Wall Street Coders Wanted, Elite College Degrees Not Necessary
For almost five years, Gregory Furlong worked 50-hour weeks as a shipping clerk at a Best Buy two miles from his childhood home in Wilmington, Delaware. It was a kind of employment purgatory for a computer obsessive who tinkers with motherboards in his free time.
So last year, Furlong, 30, enrolled in a three-month coding boot camp that uses HackerRank, a web platform that trains and grades people on writing computer code. After earning a top ranking for Java developers globally, Furlong was hired by JPMorgan Chase & Co. in December for its two-year technology training program.
This is Wall Street’s new tech meritocracy. Financial institutions traditionally coveted graduates from Stanford and other big-name schools and people already working in Silicon Valley. But that system tends to overlook good programmers from other schools or gifted dropouts, according to recruiters. And besides, banks need to fill so many programming jobs that elite schools can’t possibly pump out enough candidates.
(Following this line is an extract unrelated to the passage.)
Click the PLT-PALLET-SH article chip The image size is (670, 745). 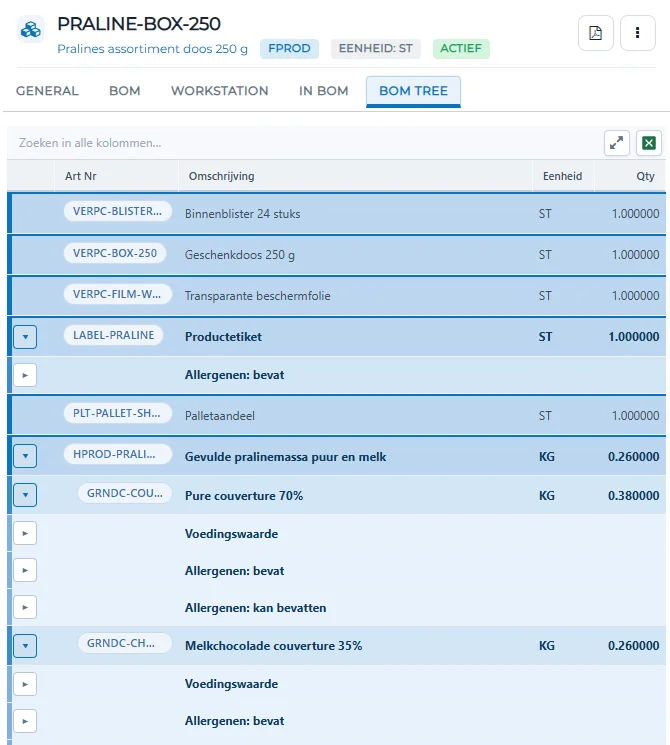tap(117, 413)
So the industry is looking in places it never did, turning to outside firms to evaluate prospective programmers based on objective measurements, not their pedigree. The idea is that people lacking a computer science degree — art majors, graphic designers and chemistry graduates from the University of Delaware like Furlong — can still make the leap to well-paid careers in technology. By using algorithms to spot talented coders, HackerRank and competitors with names like Codility claim they’ve essentially increased the world’s supply of developers.
“This is purely about skill,” said 28-year-old Vivek Ravisankar, a HackerRank co-founder who used to work for Amazon.com Inc. “Most really good programmers learn on their own and just continue to build their skills. Probably the really good programmers are college dropouts.”
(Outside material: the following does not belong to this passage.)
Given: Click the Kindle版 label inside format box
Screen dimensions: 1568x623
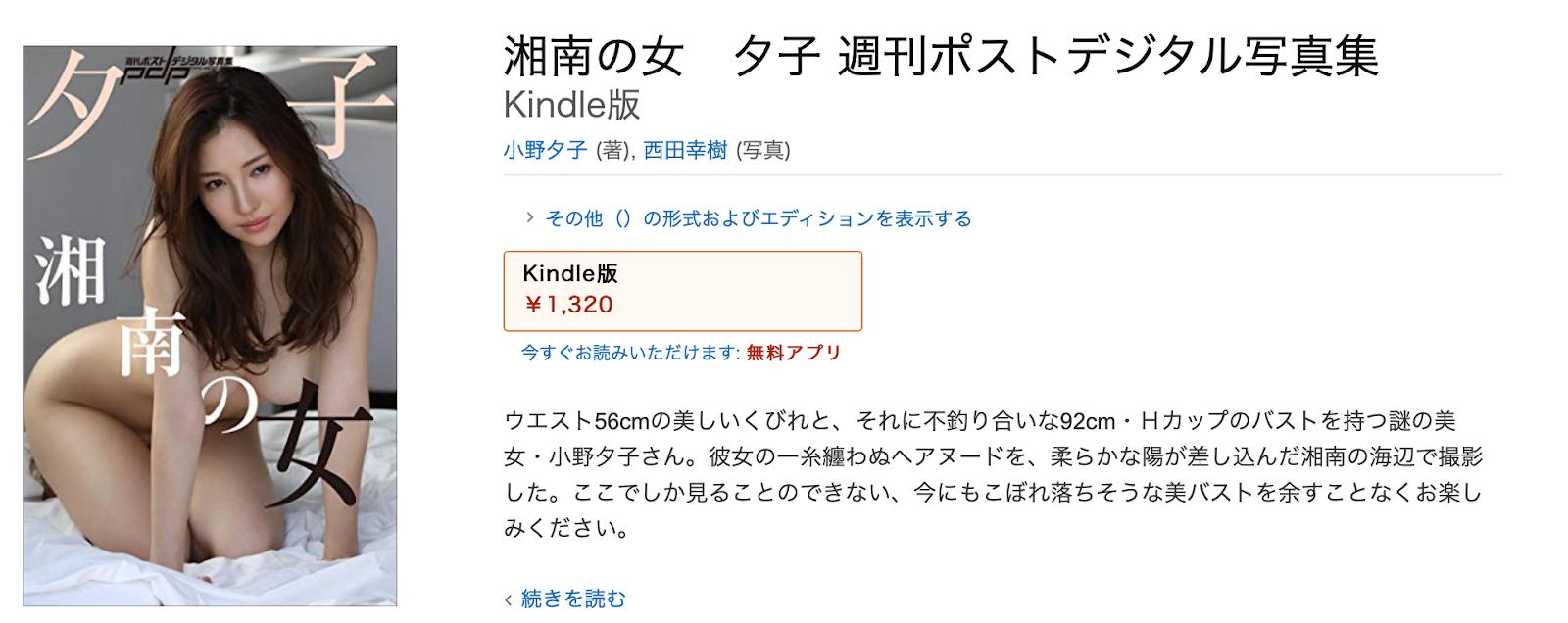Looking at the screenshot, I should tap(570, 273).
The service is part of a broader trend among U.S. corporations to bring data rigor into recruitment, instead of relying only on resumes and interviews. Those methods have been known to perpetuate biases and aren’t always predictive of on-the-job success. Goldman Sachs Group Inc. said in June it was overhauling the way it hires junior staff, using resume-screening software and replacing campus interviews with video submissions that are scored.
“Finding people through alternate channels, we weren’t doing that five years ago,” said Michael Zbranak, a managing director in JPMorgan’s global technology division. “Now we absolutely do it, because we’ve seen it work.”
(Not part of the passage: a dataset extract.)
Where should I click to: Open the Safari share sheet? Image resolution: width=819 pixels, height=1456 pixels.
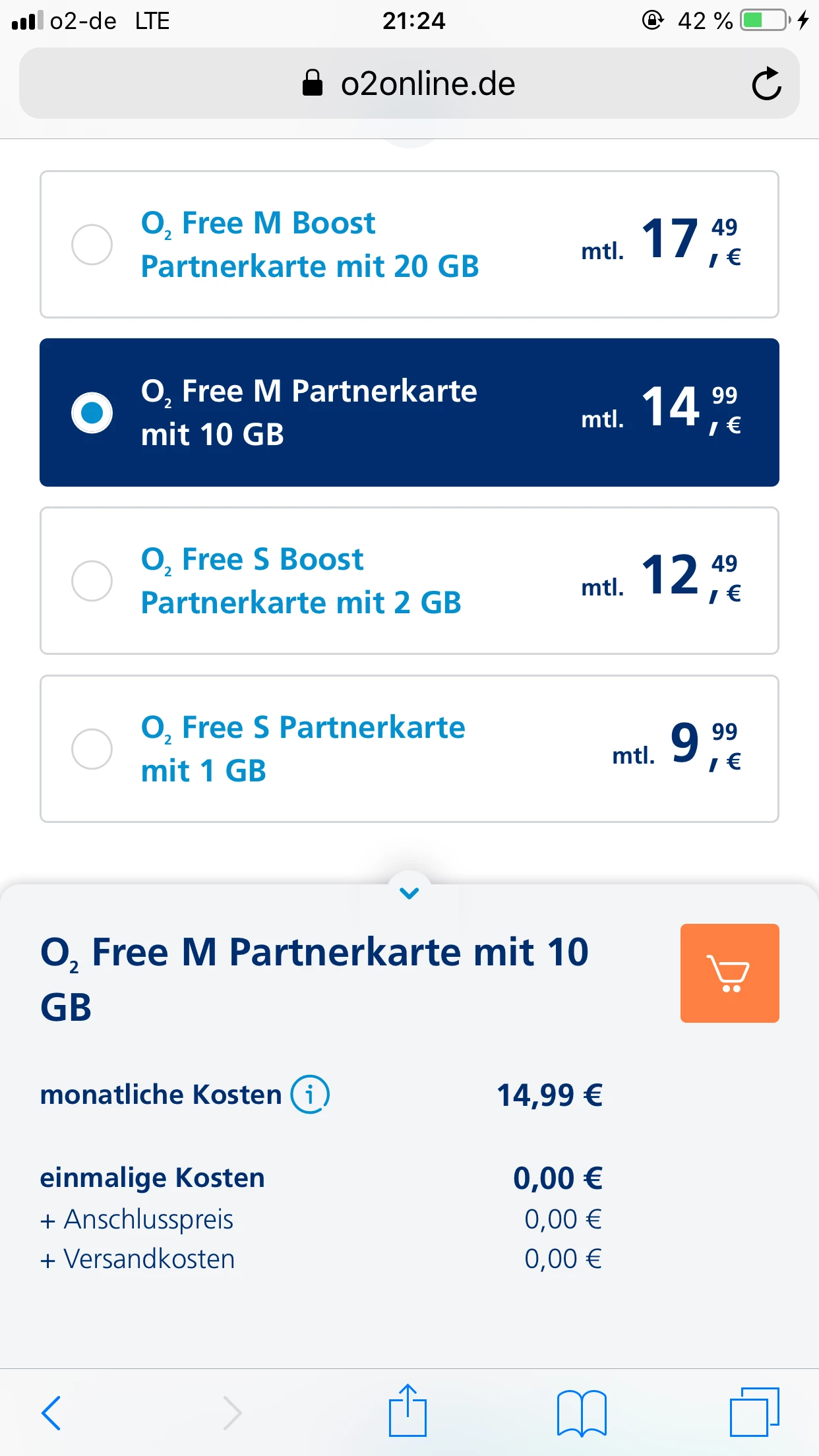pyautogui.click(x=408, y=1411)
There are at least 500,000 technology workers at banks globally, and about 10 percent of them have to be replaced annually due to attrition, according to Chris Skinner, a London-based technology consultant to financial firms. JPMorgan, with more than 40,000 technology workers, hires thousands annually just to replace those who depart.
HackerRank is free for coders and makes money from fees from corporate clients. Users perform challenges and watch video tutorials to sharpen their skills in specific coding languages such as Java; solving harder problems results in higher rankings. They can also join contests set up by employers with challenges related to jobs they want to fill.
Goldman Sachs, BlackRock Inc., and hedge fund Two Sigma are among HackerRank clients, as is Bloomberg LP, the parent of Bloomberg News. Finance firms aren’t the only ones who need help finding coders. Other clients include retailer Wal-Mart Stores Inc. and medical products maker Stryker Corp.
BlackRock uses HackerRank to evaluate each of the several hundred programmers hired annually to work on improvements to its critical Aladdin software, the investment and risk-management platform that handles $15 trillion in assets.
“The old way of doing things is you cast a wide net, you get a bunch of resumes, you start screening through the resumes manually, and you hope the person looking at them is doing a good job,” said Sunil Dalal, chief operating officer of the Aladdin product group. “There’s a lot left to luck.”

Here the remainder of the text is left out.